Вспоминается и другой подобный случай, но уже со мной в Вашингтоне. В конце 60-х лига Кохане активно выступала за выезд евреев из Советского Союза и проводила антисоветские акции у зданий представительства СССР при ООН в Нью-Йорке и посольства в Вашингтоне. Летом 1969 года при проведении очередной кампании они брали под “гражданский арест” на улице кого-либо из советских дипломатов — тесно окружали с четырех сторон и, сопровождая его, всячески оскорбляли. Так получилось и со мной. Запарковав машину, я шел в посольство, и вдруг рядом встали четверо молодых худощавых парней в черных камилавках и, громко выкрикивая ругательства, явно привлекали внимание прохожих.
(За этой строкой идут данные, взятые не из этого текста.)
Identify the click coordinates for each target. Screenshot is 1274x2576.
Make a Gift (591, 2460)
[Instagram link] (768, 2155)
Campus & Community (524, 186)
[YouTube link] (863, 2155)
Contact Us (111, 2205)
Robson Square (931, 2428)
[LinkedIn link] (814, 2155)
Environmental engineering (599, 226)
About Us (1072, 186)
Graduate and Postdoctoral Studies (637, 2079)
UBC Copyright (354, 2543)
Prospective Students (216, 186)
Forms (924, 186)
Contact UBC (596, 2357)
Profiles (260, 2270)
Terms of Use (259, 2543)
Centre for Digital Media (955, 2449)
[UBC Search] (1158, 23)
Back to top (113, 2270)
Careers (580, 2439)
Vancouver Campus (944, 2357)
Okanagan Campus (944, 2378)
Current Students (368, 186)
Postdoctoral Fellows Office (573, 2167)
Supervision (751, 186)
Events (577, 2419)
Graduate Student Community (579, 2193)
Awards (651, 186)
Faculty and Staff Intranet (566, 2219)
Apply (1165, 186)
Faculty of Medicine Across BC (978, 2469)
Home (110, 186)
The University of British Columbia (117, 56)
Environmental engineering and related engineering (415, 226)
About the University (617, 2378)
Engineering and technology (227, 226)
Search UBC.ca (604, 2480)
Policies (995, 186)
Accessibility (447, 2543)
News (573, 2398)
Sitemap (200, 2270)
Видя, что я не реагирую и спокойно иду к посольству, одни из них демонстративно плюнул мне в лицо. Хотя как такового плевка не получилось, так как рот его пересох, они ожидали от меня каких-то ответных действий. Тотчас невдалеке появились фоторепортеры с камерами наизготовку. Снимать было нечего, внешне моя реакция была спокойной — взял плевавшего на уровне вытянутой вниз руки за кисть и с силой сжал ее. Видя, что он испугался, отпустил его, и они быстро удалились. Минут через пятнадцать по радио в новостях передали, что недалеко от посольства при “гражданском аресте” советского дипломата активистами “Лиги защиты евреев” произошла потасовка. Конечно, неправдивое сообщение было подготовлено заранее. Дальнейшего развития оно не получило.
В Америку приезжало много наших спортсменов — боксеры, гимнасты, стрелки из спортивного оружия… Команда стрелков, которую мне пришлось встречать в нью-йоркском аэропорту, прилетела со стволами и большим запасом патронов и по договоренности с властями таможенный осмотр не проходила. Пресса сразу же отреагировала юмором — мол, высадившийся в Нью-Йорке десант лучших русских стрелков захватил добровольно сдавшуюся Америку.
КАТАСТРОФЫ
Во время товарищеской встречи нашей и американской сборных по гимнастике зимой 1969 года, к месту проведения которой отправился вместе с женой и дочкой на машине, попал в серьезную аварию. Вины моей не было — впереди идущая машина неожиданно резко затормозила у придорожного ресторана, а у моей, более легкой, тормозной путь был длиннее, ее вынесло на встречную полосу и, чтобы избежать лобового столкновения, мне пришлось круто свернуть, в результате чего моя машина мгновенно оказалась под кузовом стоявшего на обочине огромного грузового фургона. Американцы, видевшие все происшедшее, потом сказали, что мы “родились в рубашке” и поэтому остались невредимыми.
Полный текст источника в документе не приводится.